++++ Te verwerken gegevens ++++

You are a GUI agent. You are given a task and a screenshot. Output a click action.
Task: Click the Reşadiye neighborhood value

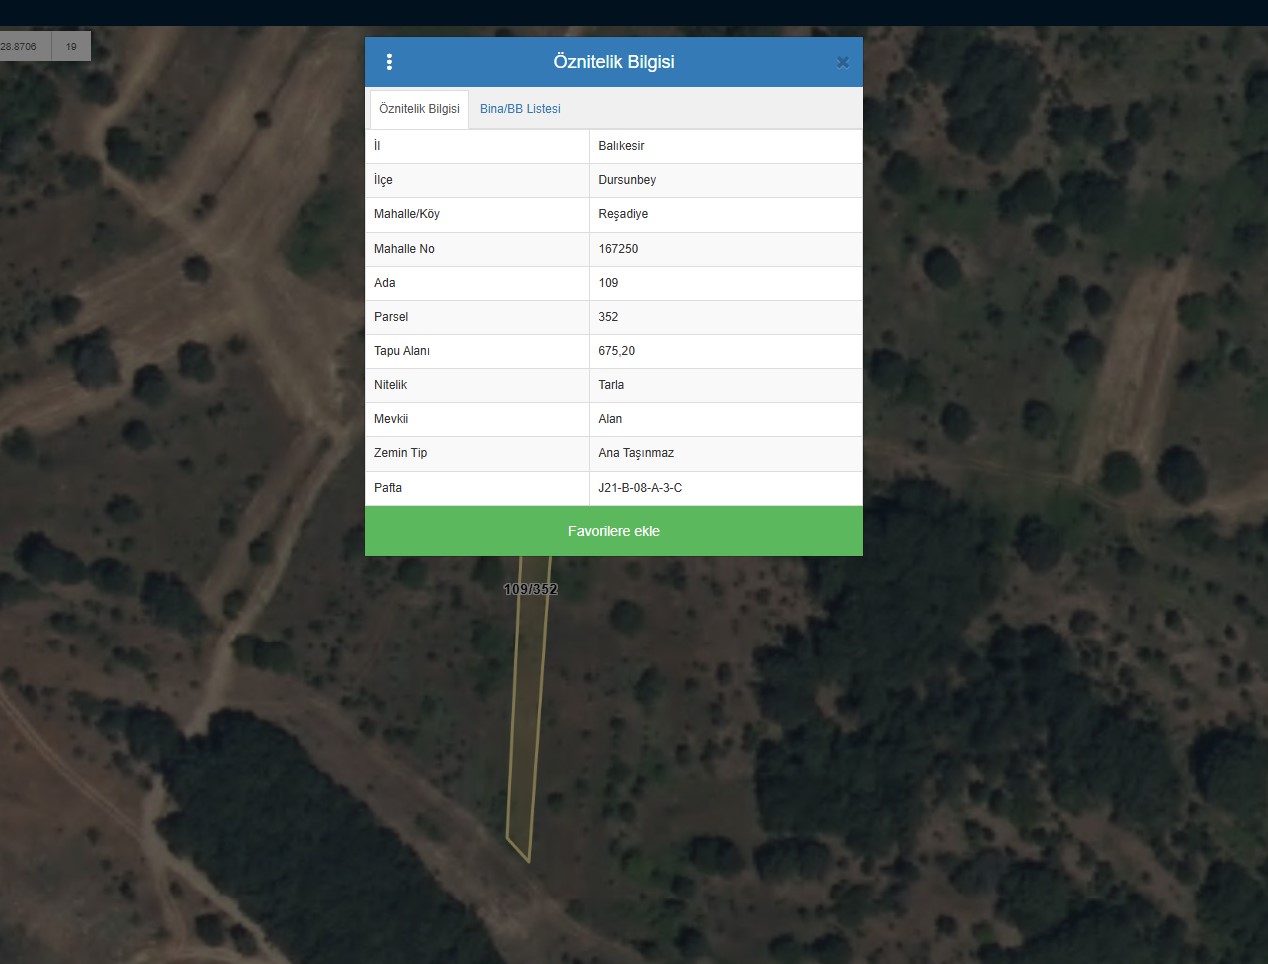(x=623, y=214)
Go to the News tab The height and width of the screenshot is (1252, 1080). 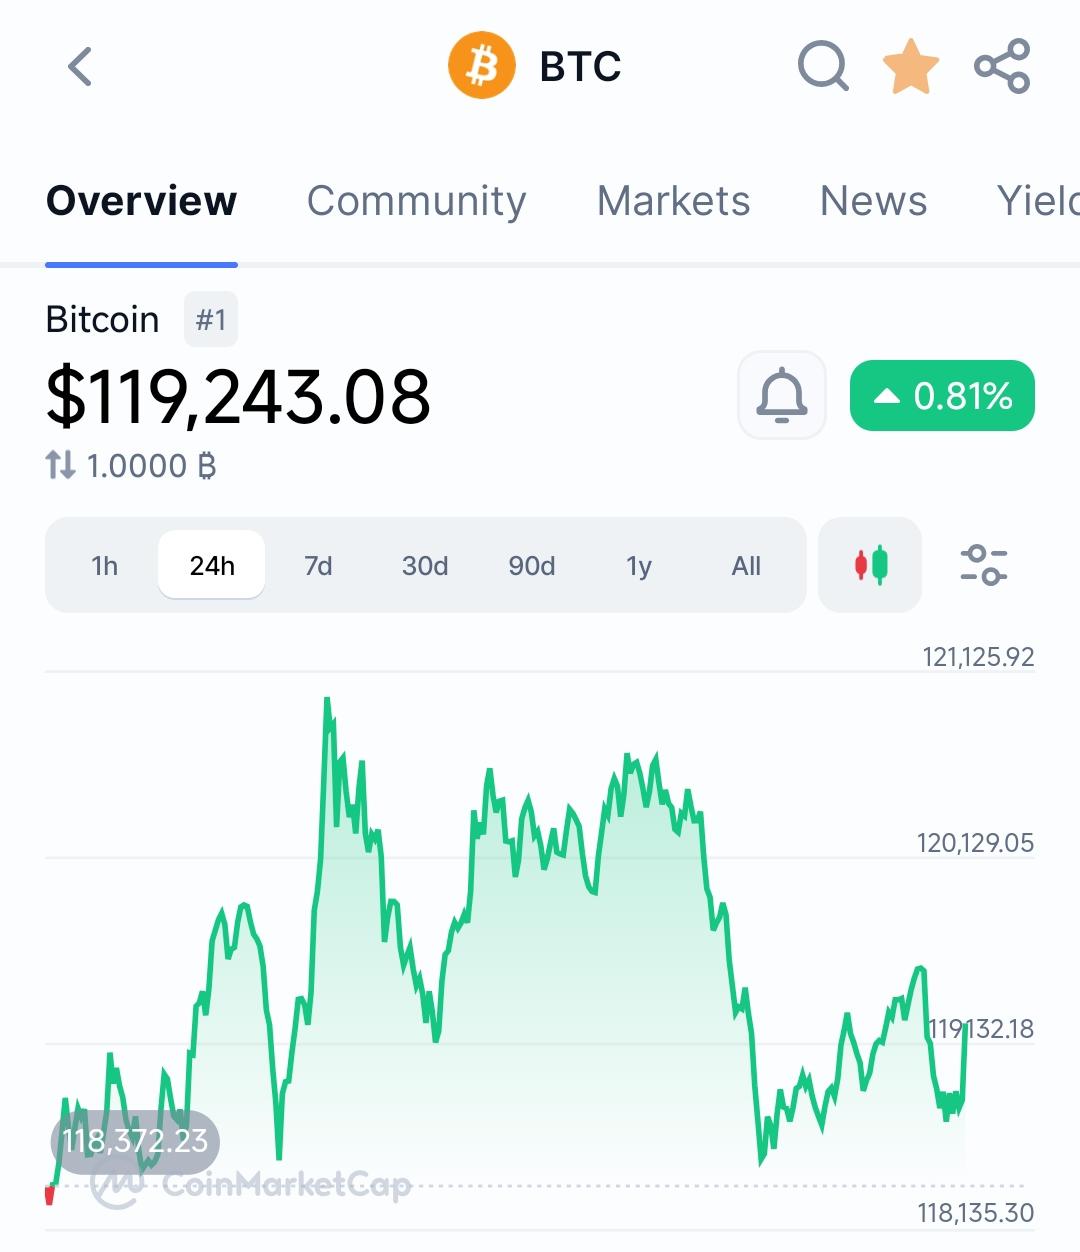coord(873,201)
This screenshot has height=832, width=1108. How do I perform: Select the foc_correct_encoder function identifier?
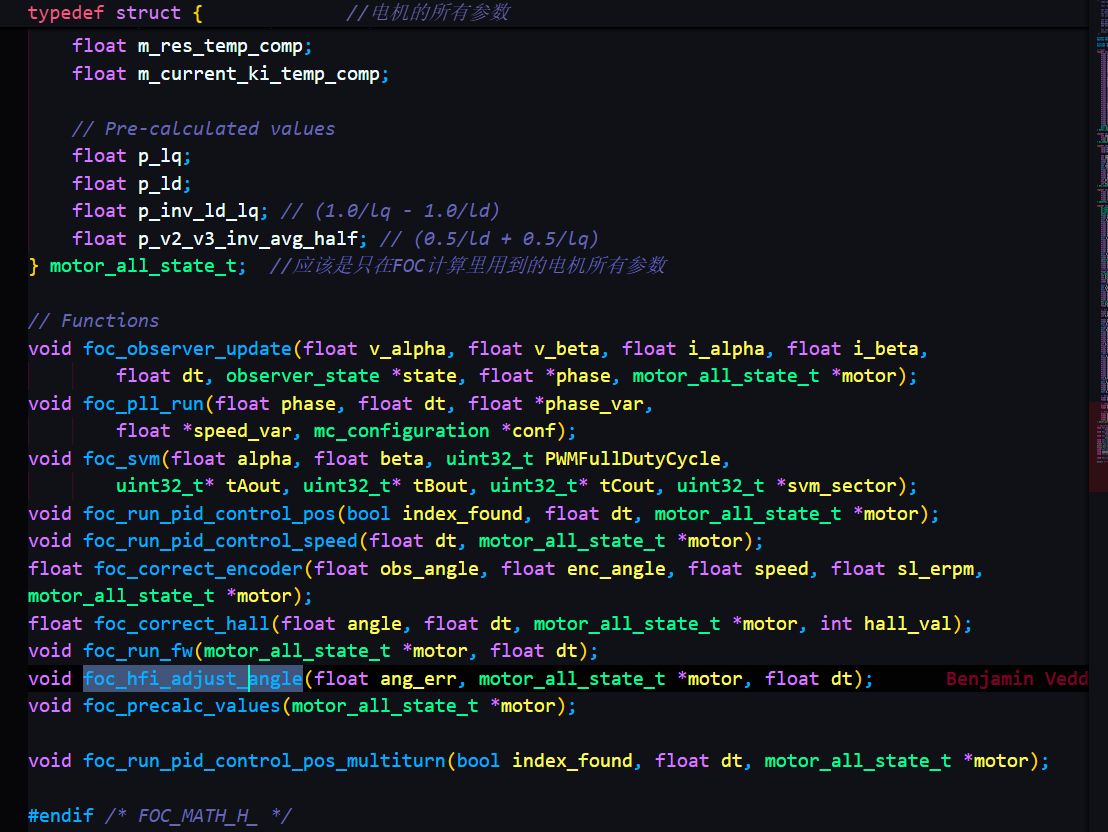click(x=198, y=569)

++++

_Taakomschrijving_
Neem de regels woordelijk over, beginnend bij de regel met "This screenshot has" en eindigend bij het einde van de gegevens. Laat de afbeeldingen weg.

_Resultaat_
This screenshot has height=832, width=1108. How do I perform: Select the foc_correct_encoder function identifier?
click(x=198, y=569)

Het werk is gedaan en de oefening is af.